Predictors of rheumatic immune-related adverse events and de novo inflammatory arthritis after immune checkpoint inhibitor treatment for cancer

Objective To identify predictors of rheumatic immune-related adverse events (rheum-irAEs) after immune checkpoint inhibitor (ICI) treatment for cancer. Methods We performed a case-control study to predict rheum-irAEs at Mass General Brigham and Dana-Farber Cancer Institute (2011-2020). We screened for rheum-irAEs by reviewing patients evaluated by rheumatology or prescribed non-glucocorticoid immunomodulators (IM) after ICI (baseline).
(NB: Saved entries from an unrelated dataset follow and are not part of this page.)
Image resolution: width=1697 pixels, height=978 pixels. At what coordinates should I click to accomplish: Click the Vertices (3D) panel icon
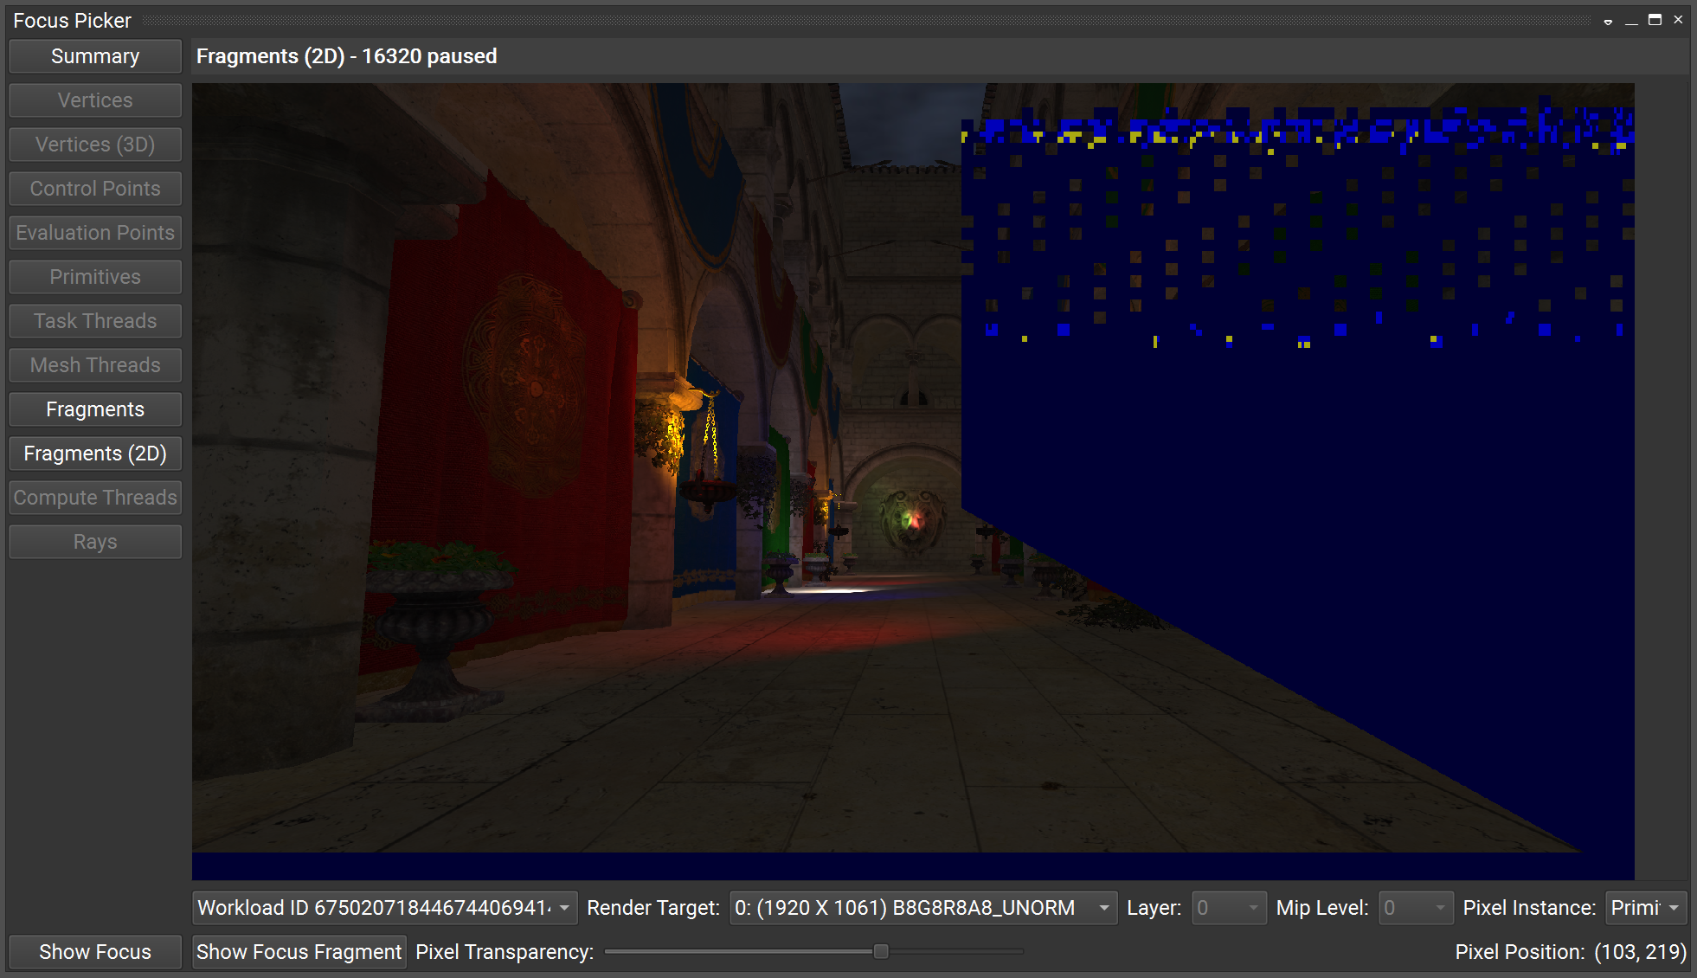tap(94, 144)
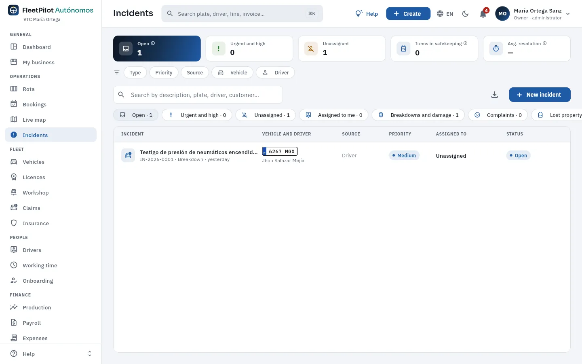This screenshot has width=582, height=364.
Task: Click the FleetPilot logo icon
Action: (x=13, y=10)

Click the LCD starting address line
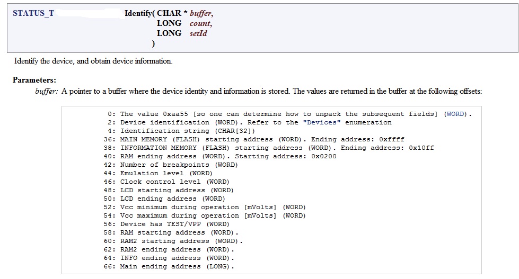(x=177, y=190)
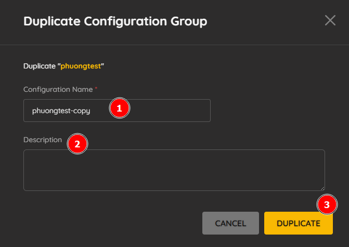Click the word "Duplicate" before phuongtest
This screenshot has height=247, width=349.
[x=40, y=66]
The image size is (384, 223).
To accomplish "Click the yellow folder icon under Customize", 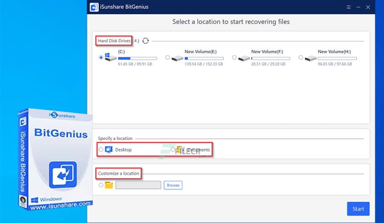I will [109, 185].
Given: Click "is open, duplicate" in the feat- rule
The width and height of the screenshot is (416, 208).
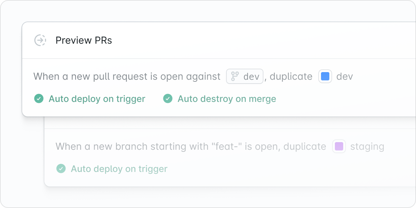Looking at the screenshot, I should click(285, 146).
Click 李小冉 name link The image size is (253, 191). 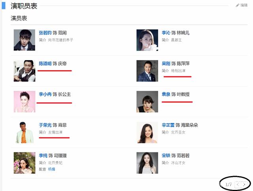tap(45, 95)
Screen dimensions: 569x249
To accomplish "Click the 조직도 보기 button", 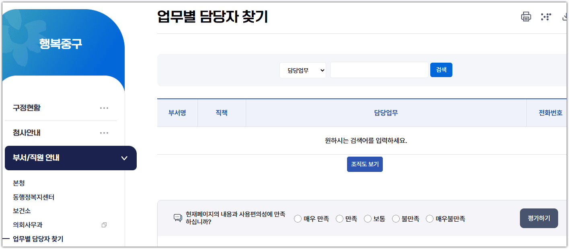I will pyautogui.click(x=365, y=164).

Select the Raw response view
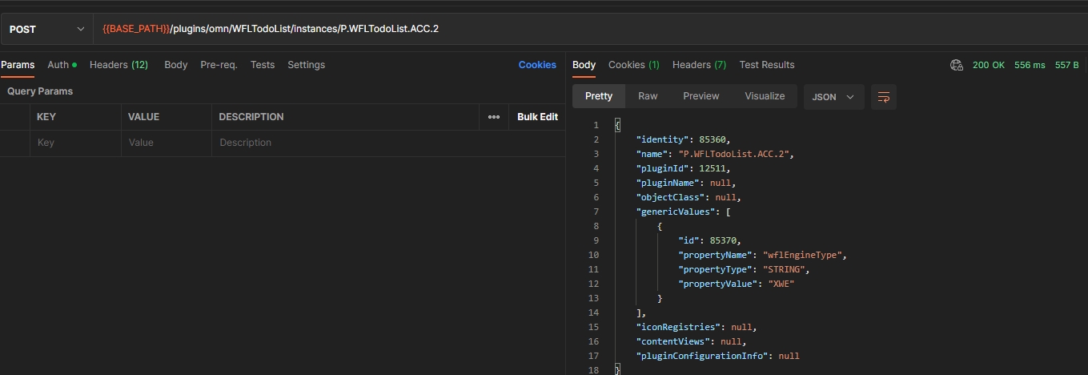(648, 96)
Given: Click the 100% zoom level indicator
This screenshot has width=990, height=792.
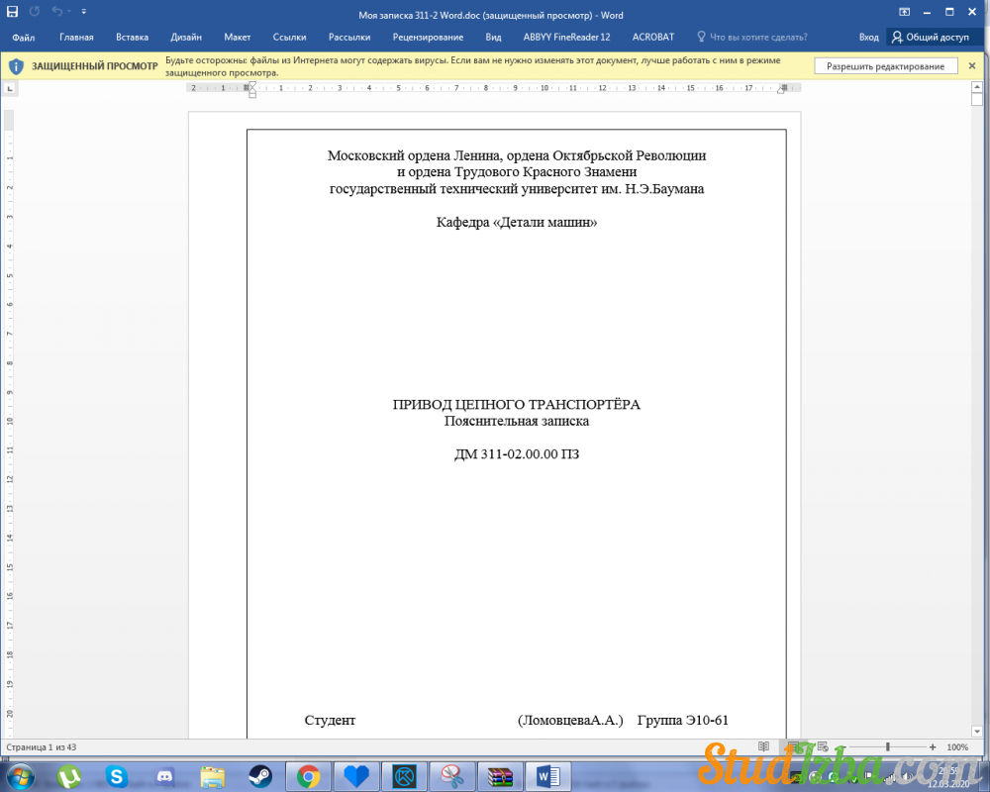Looking at the screenshot, I should (957, 746).
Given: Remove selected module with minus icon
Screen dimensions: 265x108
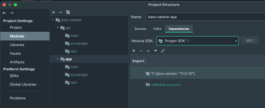Looking at the screenshot, I should (61, 12).
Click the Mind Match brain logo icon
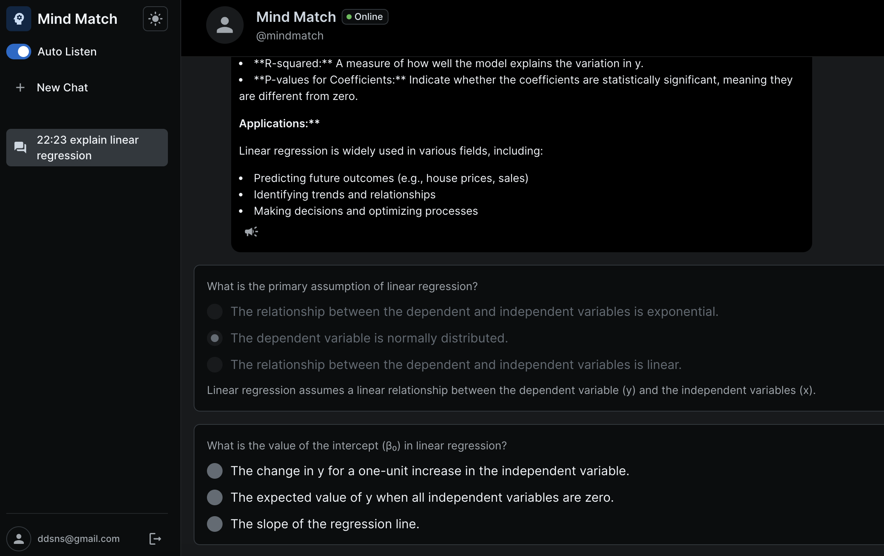This screenshot has height=556, width=884. tap(19, 19)

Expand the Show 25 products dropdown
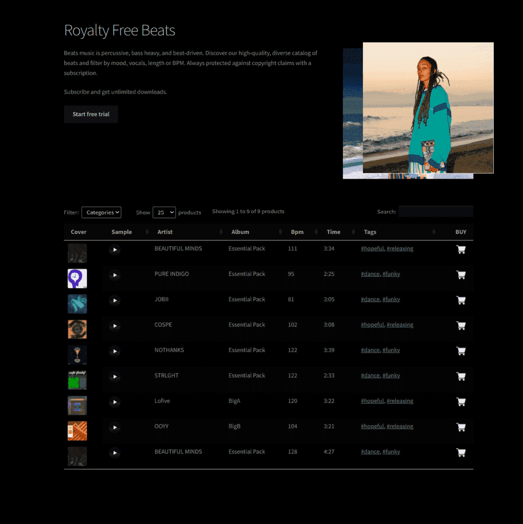pyautogui.click(x=164, y=212)
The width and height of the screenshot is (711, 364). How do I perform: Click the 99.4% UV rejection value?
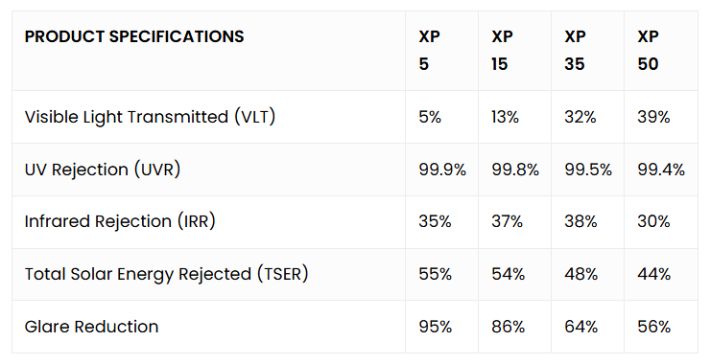click(661, 170)
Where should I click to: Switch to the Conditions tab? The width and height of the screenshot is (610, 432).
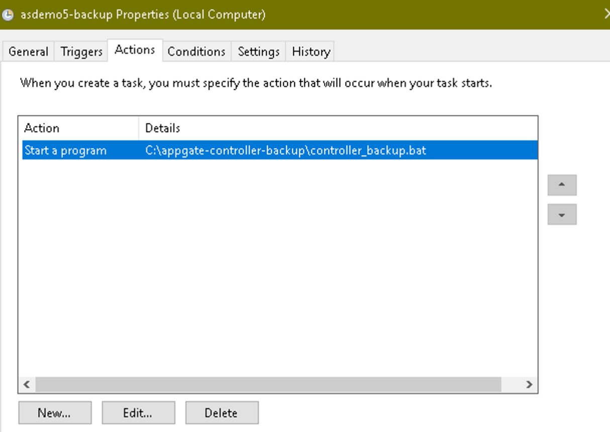tap(196, 51)
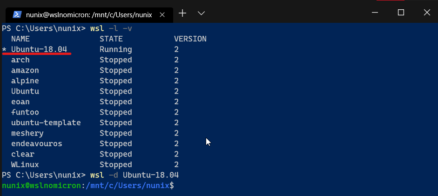Click the STATE column header
This screenshot has width=438, height=196.
point(111,39)
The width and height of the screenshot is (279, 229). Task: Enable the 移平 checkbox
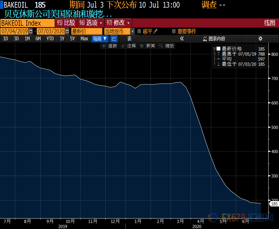click(x=139, y=31)
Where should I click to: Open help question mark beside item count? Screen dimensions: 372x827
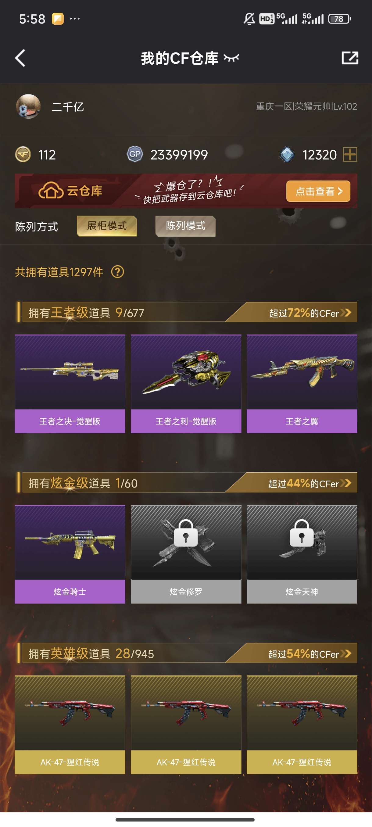click(117, 272)
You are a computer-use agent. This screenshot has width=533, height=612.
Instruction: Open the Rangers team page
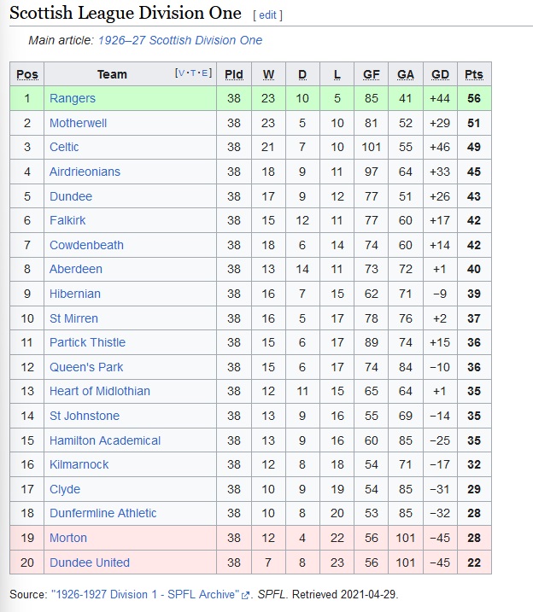[x=73, y=98]
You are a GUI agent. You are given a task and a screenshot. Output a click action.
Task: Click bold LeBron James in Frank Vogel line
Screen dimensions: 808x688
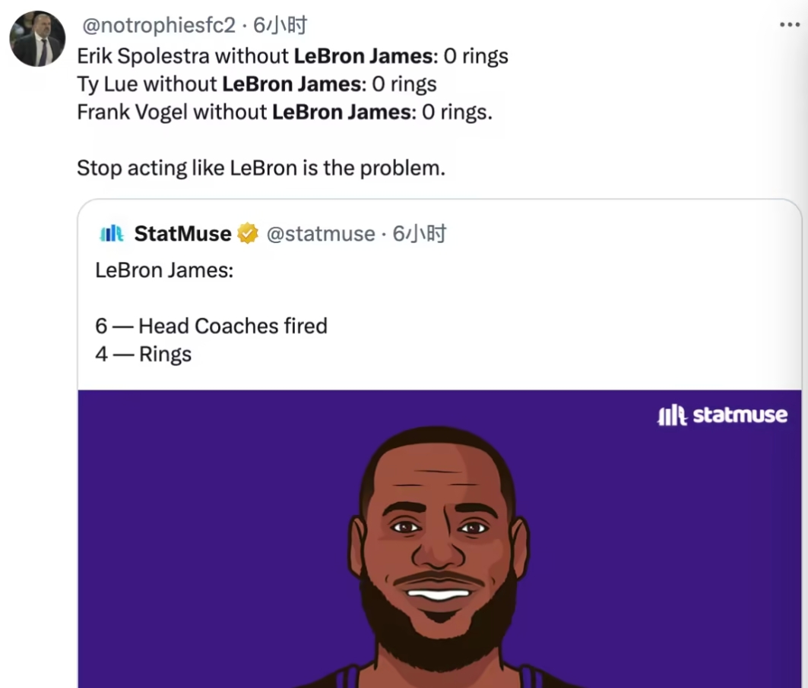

Medical review confirmed the presence of rheum-irAEs and indication for IM. Controls lacked rheum-irAEs (had no glucocorticoid use, rheumatology evaluation, IM use, and survived 6 months after baseline). We used logistic regression to estimate odds ratios (ORs) of the baseline predictors of rheum-irAEs. Results We identified 8,028 ICI recipients (mean age 65.5 years, 43.1% female, and 31.8% with lung cancer). After ICI, 404 (5.0%) were evaluated by rheumatology and 475 (5.9%) received an IM to treat any irAE. There were 226 (2.8%) confirmed rheum-irAE cases and 118 (1.5%) had de novo inflammatory arthritis. Rheumatic diseases (either pre-existing or rheum-irAEs) were a leading indication for IM use (27.9%). Baseline predictors of rheum-irAEs included melanoma (multivariable OR 4.06, 2.54-6.51) and genitourinary cancer (OR 2.22, 1.39-3.54; ref=lung cancer), combination ICI (OR 2.35, 1.48-3.74; ref=PD-1 inhibitor monotherapy), autoimmune disease (OR 2.04, 1.45-2.85), and recent glucocorticoid use (OR 2.13, 1.51-2.98; ref=no use) compared to 2,312 controls without rheum-irAEs. Predictors of de novo inflammatory arthritis were similar. Conclusion We identified novel predictors of rheum-irAEs that included melanoma, genitourinary cancer, pre-existing autoimmune disease, combination ICI, and glucocorticoid use. The proportion of cancer patients experiencing rheum-irAEs may be even higher than we report since we used stringent criteria to identify cases. These findings may identify cancer patients at risk of developing rheum-irAEs and de novo inflammatory arthritis and inform pathogenesis.